What did Jesus’ death and resurrection accomplish? Was it not to simply restore us to fellowship with the Father? And once restored, how are we to live our lives? Is it not at least to allow us to remain connected to spiritual principles that have remained constant across cultures and millennia?

For 10,000 years-- 99.9% of our time here-- we lived close to the earth, close to the sometimes beautiful, sometimes painful reality of the created world around us. For 10,000 years, we lived as part of the creation and in small communities. Our tasks were basic, in front of us, and simple. Within just the last few hundred years, that “close to the earth” way of life changed profoundly, first for thousands, then millions, eventually for billions of us. And for billions of others, still living close to the earth, many seek to live in the distracting, options-laden world spawned by the great Industrial and technological revolutions.

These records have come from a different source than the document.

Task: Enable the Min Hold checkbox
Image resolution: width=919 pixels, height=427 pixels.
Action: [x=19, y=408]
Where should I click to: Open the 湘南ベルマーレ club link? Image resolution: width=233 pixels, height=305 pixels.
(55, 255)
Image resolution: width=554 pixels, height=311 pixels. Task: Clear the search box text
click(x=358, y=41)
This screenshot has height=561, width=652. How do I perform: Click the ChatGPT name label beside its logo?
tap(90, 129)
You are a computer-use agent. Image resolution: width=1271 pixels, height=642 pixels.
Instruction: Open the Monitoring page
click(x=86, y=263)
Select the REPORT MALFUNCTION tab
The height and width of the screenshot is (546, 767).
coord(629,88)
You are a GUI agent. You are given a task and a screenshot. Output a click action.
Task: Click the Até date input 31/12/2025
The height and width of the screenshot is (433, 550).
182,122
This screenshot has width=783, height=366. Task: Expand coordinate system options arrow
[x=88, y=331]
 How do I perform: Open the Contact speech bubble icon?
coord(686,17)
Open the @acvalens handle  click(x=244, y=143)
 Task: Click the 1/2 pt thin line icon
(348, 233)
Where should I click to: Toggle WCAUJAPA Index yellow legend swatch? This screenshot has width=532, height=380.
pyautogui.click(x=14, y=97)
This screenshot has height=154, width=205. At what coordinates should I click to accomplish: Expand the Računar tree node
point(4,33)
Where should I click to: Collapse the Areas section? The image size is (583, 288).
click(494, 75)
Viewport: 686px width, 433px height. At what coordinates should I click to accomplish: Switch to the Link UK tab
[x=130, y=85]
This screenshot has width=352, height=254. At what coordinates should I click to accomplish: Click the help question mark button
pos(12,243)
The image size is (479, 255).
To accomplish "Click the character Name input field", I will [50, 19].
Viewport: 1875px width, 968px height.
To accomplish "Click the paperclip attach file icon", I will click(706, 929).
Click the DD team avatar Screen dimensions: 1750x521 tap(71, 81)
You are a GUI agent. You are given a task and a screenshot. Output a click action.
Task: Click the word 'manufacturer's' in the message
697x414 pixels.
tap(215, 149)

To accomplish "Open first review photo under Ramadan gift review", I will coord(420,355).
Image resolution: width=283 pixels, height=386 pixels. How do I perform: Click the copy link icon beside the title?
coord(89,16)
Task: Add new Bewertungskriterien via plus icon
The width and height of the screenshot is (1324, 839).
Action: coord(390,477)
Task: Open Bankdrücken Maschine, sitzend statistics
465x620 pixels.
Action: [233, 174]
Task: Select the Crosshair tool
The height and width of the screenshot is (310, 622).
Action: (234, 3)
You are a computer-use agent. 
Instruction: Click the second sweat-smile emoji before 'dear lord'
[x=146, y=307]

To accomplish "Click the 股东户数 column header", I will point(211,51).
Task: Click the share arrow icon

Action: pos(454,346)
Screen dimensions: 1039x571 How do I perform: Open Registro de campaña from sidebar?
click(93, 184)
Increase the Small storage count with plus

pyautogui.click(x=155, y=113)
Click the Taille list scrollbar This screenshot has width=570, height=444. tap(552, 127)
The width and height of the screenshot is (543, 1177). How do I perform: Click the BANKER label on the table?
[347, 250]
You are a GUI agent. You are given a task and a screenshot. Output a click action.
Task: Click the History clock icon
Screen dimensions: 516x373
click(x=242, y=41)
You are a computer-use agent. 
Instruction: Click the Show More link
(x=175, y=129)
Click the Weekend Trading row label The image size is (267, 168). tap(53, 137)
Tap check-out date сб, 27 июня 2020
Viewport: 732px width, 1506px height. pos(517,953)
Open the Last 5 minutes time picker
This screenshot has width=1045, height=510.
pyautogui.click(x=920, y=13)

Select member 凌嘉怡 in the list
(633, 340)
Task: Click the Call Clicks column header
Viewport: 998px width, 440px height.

Could it be that humans are not spiritually equipped for this high tech, options-laden life – separated from the earth, from the creation? Could it be that we do not function as well with the distractions and choices of wealth and access? Could it be that we are in over our heads? How will we be able to find truth in the cacophony, without access to simplicity and natural beauty?

And by the way, how do we fight for justice while remaining quiet and centered?

Anyway, those are my musings from the woods. I’d love to hear yours on this subject.